The Grey Tree of Post-Keynesianism and Monetarism: The Classical Account, Inflation, and Unemployment

Djamil Lakhdar-Hamina takes a look at Keynesianism and Modern Monetary Theory and argues they are based on an idealistic notion of science. 

“I said, ‘This far you may come and no farther; here is where your proud waves halt!”  — Job 38:11 New Living Translation

Theory, my friend, is grey, but green is the eternal tree of life.” — Lenin, inspired by Goethe

Setting up the terms of the game

What is science? There are two basic answers to this question.   

According to neo-positivists, science is the business of coming up with theories, bodies of declarative sentences organized into a deductive system. Some of these statements are couched in theoretical terms, while others are couched in observational terms. Each statement is true if and only if it is verifiable and observable. Therefore, all theoretical statements must be reducible to statements about observations. Ultimately, scientific theories are accepted as the best current theory in virtue of the fact that observable predictions cash out.  

According to realists, science is the business of describing and explaining causal mechanisms. Theories are models representing causal mechanisms which explain observable phenomena. Ultimately, we accept or reject a theory if it is true – if it refers to real processes that explain observable phenomena. However, a scientific theory is never final, and we constantly make observable predictions to check the truth of a theory.

In economics, a theory takes the form of a model. The dominant philosophy of science in economics for a long-time was neo-positivism. In the essay “The Methodology of Positive Economics,” Milton Friedman states that a model is accepted because the empirical predictions it made cash out. It does not matter if the assumptions it is based on are true or realistic. What is this unrealistic and idealistic positivism?

The orthodox method in economics assumes a fictitious world of perfect competition, where buyers and sellers have full access to information which makes monopolies absent. The economist then explains reality by how it does not correspond to the fiction. However, in science the theory must best correspond to reality, and if it does not, it cannot claim the label “scientific theory”.

Keynesians and Post-Keynesians are no better because they build a fiction of perfect competition and then add imperfections into the fiction. Apparently, we once lived under “perfect competition” but now reality exhibits “imperfect competition”. Once again, the reality is explained as an imperfection(!), as deviating from the fictitious norm, as opposed to the fiction being way off in the first place. This unrealistic method considers reality imperfect rather than the theoretical quicksand of its own imperfect musings.

This unrealistic method was foreign to Marx who worked to abstract the real features and tendencies of the capitalist mode of production in order to explain its structure and behavior. For instance, he understood how real competition was never perfect and leads, in the long-term, to monopoly.

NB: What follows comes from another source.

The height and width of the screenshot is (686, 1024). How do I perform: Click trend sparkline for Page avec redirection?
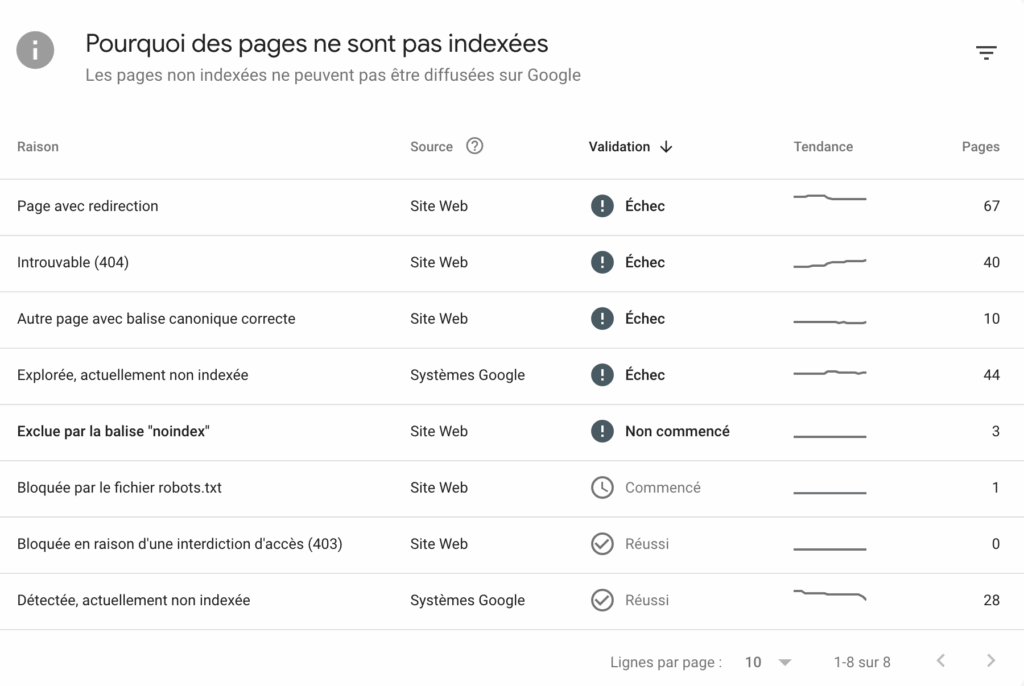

However, there are dynamics and tendencies that act to cohere and break up monopoly power (Sears, after all, is no more). The point is to abstract the real features and tendencies that correspond to reality to come up with an explanatory theory, not to explain reality by how it does not live up to fiction.

The willingness to accept false presuppositions and idealized models is a real scientific faux-pas in economics. In science, it is probably impossible to achieve complete realism. In machine learning, we speak of the trade-off between interpretability and complexity. The more complex (real) a model is, the harder it is to understand and use. Nonetheless, within limits, we strive for maximum realism.

The way I see it, we accept a theory faced with another because it is closer to reality. If the theories make the same predictions it is difficult to determine which to choose. If two competing theories make different predictions, then by observation we can eliminate one. This scientific method allows us to discard theories that we know to be false while keeping theories that do best faced with the evidence.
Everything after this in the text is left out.